O porte de arma constitui matéria penal que pretende tutelar uma série de bens jurídicos relevantes, como a segurança nacional, a incolumidade pública e a saúde das pessoas. Com o intuito de prevenir crimes violentos, proteger a paz pública e restringir comportamentos perigosos, o legislador impõe sanções à mera conduta do porte ilegal de armas, independentemente da concretização do dano.
Relativamente as armas de fogo, o art. 19 da Lei de Contravenções Penais foi derrogado.
Relativamente às armas de fogo, o art. 19 da Lei de Contravenções Penais foi derrogado pelo art. 10 da Lei n° 9.437/1997 (1), que instituiu o Sistema Nacional de Armas (SINARM) e que, por sua vez, foi ab-rogado pela Lei nº 10.826/2003 – “Estatuto do Desarmamento”.
No que se refere ao porte de outros artefatos letais de menor potencial ofensivo, como as armas brancas — sejam elas próprias (instrumentos destinados ao ataque ou a defesa, a exemplo de facas, canivetes, punhais e espadas) ou impróprias (qualquer outro instrumento que se torne vulnerante, quando utilizado com a finalidade de ataque, a exemplo de machados, foices e tesouras) — a contravenção penal prevista no referido dispositivo permanece válida e vigente .
Não há norma penal em braco sem complementação ou mesmo violação ao princípio da legalidade.
Ademais, não há que se falar em norma penal em branco sem complemento ou em violação ao princípio da legalidade em matéria penal (CF/1988, art. 5º, XXXIX).
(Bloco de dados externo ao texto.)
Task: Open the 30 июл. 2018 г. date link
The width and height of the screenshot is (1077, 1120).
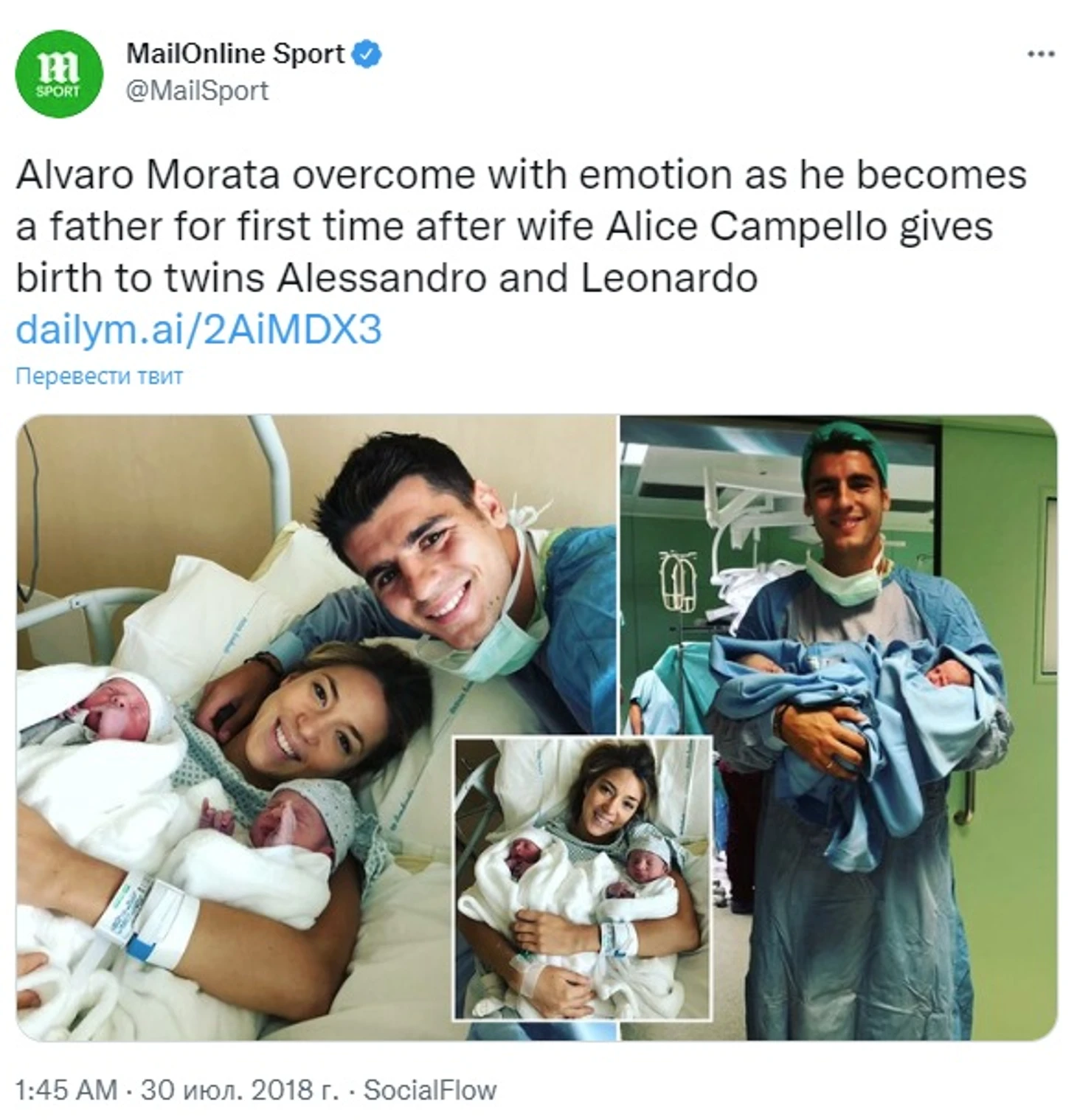Action: [x=239, y=1090]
Esta Corte, seguindo o entendimento jurisprudencial do STJ, entendeu que a regulamentação estatal (decorrente da expressão “sem licença da autoridade”) é dispensável para a configuração da infração penal, na medida em que a redação original do dispositivo se referia à autorização administrativa da autoridade competente apenas para o porte ou para a posse de arma de fogo, isto é, a exigência não se aplica às armas brancas.
Caso concreto.
Na espécie, a Turma Criminal do Colégio Recursal de Marília/SP confirmou a sentença que condenou o réu ao pagamento de 15 (quinze) dias-multa por portar, em sua cintura, uma faca de cozinha, sendo verificado, no caso concreto, que as circunstâncias em que houve a sua abordagem indicam a lesividade da conduta e o evidente risco à integridade física dos frequentadores do local.
Conclusão…
Com base nesses e em outros entendimentos, o Plenário, por maioria, ao apreciar o Tema 857 da repercussão geral, negou provimento ao recurso extraordinário com agravo e fixou a tese anteriormente citada.
STF. ARE 901.623/SP, relator Ministro Edson Fachin, redator do acórdão Ministro Alexandre de Moraes, julgamento virtual finalizado em 04.10.2024 (info 1153).